Studio album by Violent Femmes
- Released: April 13, 1983
- Recorded: July 1982
- Studios: Castle Recording Studios, Lake Geneva, Wisconsin
- Genres: Folk punk; post-punk; alternative rock;
- Length: 36:15
- Label: Slash
- Producer: Mark Van Hecke

Violent Femmes chronology
|  | Violent Femmes (1983) | Hallowed Ground (1984) |

Singles from Violent Femmes
- "Gone Daddy Gone" Released: 1983;

= Violent Femmes (album) =

1983 studio album by Violent Femmes

Violent Femmes is the debut album by American folk punk band Violent Femmes. Mostly recorded in July 1982, the album was released by Slash Records on vinyl and on cassette in April 1983, and on CD in 1987, with two extra tracks, "Ugly" and "Gimme the Car".

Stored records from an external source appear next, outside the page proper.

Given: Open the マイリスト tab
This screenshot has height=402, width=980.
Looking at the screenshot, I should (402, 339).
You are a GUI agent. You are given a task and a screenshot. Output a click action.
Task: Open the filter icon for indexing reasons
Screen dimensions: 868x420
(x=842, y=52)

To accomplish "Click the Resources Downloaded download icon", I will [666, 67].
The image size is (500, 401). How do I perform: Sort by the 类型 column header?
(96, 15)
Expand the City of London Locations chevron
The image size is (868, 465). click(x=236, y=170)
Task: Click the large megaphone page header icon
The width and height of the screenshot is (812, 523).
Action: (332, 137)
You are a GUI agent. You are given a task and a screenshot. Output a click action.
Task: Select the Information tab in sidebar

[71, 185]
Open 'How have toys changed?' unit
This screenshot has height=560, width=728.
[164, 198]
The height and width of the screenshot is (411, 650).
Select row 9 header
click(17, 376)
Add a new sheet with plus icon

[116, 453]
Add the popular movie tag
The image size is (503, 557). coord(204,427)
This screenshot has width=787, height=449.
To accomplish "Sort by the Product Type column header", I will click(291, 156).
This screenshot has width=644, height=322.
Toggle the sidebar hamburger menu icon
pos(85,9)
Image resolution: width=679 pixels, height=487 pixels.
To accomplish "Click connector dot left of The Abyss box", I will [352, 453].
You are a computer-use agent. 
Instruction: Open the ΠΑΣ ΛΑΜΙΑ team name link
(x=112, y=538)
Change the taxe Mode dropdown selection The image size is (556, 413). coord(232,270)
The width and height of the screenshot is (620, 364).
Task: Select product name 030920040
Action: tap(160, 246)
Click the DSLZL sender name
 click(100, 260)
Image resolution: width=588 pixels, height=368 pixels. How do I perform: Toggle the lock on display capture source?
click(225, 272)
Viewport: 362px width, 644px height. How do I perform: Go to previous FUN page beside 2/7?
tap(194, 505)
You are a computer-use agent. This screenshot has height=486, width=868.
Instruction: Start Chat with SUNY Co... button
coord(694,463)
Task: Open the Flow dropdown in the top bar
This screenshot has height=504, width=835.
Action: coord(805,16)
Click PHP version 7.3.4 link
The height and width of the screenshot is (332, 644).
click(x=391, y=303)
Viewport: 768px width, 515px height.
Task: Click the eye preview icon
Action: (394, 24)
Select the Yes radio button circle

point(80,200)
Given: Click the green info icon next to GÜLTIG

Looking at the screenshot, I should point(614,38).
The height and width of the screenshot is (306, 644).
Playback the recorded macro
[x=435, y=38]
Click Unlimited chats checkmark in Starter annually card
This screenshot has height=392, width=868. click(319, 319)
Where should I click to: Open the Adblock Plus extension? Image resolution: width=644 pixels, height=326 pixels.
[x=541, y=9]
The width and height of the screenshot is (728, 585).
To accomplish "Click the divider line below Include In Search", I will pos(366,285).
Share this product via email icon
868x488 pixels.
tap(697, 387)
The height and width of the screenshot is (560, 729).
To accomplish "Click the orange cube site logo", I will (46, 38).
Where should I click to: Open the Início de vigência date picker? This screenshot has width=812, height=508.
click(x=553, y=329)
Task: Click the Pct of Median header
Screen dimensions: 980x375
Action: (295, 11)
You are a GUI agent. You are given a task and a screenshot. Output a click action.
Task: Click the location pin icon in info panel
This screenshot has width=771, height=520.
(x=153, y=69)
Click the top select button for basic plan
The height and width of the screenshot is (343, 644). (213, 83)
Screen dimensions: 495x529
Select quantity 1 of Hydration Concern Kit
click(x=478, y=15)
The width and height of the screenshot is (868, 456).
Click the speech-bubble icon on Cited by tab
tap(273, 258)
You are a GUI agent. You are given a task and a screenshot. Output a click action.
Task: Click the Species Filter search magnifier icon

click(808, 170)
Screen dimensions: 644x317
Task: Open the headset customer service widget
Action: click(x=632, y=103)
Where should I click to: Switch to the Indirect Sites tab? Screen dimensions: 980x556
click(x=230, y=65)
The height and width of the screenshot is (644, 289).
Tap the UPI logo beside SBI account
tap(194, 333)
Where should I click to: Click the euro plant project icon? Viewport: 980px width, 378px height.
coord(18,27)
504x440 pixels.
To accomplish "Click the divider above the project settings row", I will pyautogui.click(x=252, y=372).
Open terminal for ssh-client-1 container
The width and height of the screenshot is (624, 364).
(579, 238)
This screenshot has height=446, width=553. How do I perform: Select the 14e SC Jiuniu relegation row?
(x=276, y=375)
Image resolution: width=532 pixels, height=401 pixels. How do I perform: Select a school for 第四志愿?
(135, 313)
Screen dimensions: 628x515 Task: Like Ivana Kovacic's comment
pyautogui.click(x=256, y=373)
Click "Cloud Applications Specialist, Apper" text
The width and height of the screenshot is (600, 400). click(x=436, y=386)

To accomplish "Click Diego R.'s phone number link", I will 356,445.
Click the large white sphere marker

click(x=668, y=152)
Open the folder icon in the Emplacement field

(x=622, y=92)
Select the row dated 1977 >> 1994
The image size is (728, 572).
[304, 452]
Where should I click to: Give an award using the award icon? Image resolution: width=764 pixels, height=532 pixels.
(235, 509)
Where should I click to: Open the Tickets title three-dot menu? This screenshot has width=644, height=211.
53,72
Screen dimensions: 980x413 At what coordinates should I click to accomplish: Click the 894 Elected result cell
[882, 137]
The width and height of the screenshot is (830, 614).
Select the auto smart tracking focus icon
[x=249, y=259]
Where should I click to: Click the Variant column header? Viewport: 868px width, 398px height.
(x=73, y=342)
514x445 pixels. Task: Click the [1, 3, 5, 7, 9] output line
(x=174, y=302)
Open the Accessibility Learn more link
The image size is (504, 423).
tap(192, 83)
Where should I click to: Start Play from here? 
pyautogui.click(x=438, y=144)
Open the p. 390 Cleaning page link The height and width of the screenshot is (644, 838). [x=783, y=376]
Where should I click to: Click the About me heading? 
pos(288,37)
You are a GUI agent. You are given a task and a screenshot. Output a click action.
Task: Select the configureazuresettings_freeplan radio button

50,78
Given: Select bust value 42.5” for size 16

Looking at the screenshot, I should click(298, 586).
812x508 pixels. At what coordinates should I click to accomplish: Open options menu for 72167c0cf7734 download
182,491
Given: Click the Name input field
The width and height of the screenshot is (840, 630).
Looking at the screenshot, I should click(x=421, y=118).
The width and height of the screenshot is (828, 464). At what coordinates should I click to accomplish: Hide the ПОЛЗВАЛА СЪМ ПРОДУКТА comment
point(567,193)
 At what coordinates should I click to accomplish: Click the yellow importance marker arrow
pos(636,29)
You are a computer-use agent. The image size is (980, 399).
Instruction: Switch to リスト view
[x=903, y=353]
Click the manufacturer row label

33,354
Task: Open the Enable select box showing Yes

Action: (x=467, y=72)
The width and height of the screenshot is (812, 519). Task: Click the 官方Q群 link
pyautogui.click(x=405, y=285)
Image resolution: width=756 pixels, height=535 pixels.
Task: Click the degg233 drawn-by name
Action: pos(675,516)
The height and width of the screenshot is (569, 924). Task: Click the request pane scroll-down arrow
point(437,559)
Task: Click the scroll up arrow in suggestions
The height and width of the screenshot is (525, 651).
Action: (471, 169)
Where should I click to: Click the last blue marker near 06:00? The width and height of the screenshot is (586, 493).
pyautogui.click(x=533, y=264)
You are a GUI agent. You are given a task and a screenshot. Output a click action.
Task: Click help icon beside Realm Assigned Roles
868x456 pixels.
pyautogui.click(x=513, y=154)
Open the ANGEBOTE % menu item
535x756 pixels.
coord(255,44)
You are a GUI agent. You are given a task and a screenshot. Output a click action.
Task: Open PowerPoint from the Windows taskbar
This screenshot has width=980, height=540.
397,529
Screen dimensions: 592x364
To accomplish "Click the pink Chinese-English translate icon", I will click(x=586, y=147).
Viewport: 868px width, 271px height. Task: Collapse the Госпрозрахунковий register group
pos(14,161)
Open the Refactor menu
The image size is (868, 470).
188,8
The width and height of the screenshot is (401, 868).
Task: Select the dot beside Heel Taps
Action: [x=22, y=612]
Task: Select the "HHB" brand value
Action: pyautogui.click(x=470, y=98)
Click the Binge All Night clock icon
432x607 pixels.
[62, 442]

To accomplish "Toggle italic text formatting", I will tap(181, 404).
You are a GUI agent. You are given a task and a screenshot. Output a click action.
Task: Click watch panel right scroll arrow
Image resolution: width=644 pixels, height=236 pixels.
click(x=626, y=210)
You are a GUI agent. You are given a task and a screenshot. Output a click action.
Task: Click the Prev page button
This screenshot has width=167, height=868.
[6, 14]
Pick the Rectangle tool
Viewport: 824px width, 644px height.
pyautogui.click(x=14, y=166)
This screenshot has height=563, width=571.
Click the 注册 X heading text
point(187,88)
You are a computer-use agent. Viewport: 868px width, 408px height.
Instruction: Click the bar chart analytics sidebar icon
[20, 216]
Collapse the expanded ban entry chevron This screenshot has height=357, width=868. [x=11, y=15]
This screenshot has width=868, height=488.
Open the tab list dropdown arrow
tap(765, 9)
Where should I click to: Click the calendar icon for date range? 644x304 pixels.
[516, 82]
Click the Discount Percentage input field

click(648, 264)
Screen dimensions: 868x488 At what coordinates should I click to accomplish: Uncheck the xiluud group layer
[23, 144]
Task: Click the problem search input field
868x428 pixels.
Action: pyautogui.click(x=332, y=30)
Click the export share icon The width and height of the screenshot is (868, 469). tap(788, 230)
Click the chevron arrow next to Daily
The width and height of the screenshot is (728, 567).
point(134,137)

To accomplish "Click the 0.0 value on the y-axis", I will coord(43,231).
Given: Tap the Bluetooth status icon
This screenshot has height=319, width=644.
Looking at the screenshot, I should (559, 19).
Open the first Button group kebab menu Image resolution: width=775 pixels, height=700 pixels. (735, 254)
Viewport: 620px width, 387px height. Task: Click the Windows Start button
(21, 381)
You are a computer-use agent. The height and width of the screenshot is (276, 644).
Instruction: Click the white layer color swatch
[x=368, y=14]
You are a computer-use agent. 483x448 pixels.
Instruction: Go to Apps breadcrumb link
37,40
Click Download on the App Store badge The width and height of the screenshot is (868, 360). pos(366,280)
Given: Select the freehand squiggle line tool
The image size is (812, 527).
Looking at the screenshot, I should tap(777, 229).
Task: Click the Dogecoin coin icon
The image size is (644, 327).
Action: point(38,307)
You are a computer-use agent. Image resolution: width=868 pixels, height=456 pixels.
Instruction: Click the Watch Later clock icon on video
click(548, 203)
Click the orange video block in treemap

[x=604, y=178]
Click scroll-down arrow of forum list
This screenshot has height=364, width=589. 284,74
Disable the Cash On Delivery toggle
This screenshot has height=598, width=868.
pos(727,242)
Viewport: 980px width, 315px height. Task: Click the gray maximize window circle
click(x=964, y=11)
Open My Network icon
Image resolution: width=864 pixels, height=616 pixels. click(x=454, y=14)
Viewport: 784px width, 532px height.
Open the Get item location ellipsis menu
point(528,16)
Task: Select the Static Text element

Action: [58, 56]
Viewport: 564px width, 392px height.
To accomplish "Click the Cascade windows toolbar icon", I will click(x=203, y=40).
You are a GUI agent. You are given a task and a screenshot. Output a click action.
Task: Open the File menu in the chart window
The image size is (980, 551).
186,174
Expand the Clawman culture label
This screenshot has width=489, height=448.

In 2002, Rhino Records remastered the album, filled out the disc's length with demos and added another disc of live tracks and a radio interview for a 20th anniversary special edition, with liner notes by Michael Azerrad.

Violent Femmes is the band's most successful album to date. The Recording Industry Association of America (RIAA) certified the album gold four years after its release and platinum four years after that, despite it never having appeared on the Billboard 200 albums chart. After achieving platinum certification on February 1, 1991, the album finally charted on the Billboard 200 for the first time on August 3, 1991, and peaked at number 171. Since Nielsen Music began electronically tracking sales in 1991, the album has sold 1.8 million copies. Blending RIAA certifications and Nielsen Music sales data, the record's American sales were estimated at three million as of 2016.

==Background==
Most of the songs on Violent Femmes and its follow-up were written when songwriter Gordon Gano was an 18-year-old high-school student in Milwaukee, Wisconsin.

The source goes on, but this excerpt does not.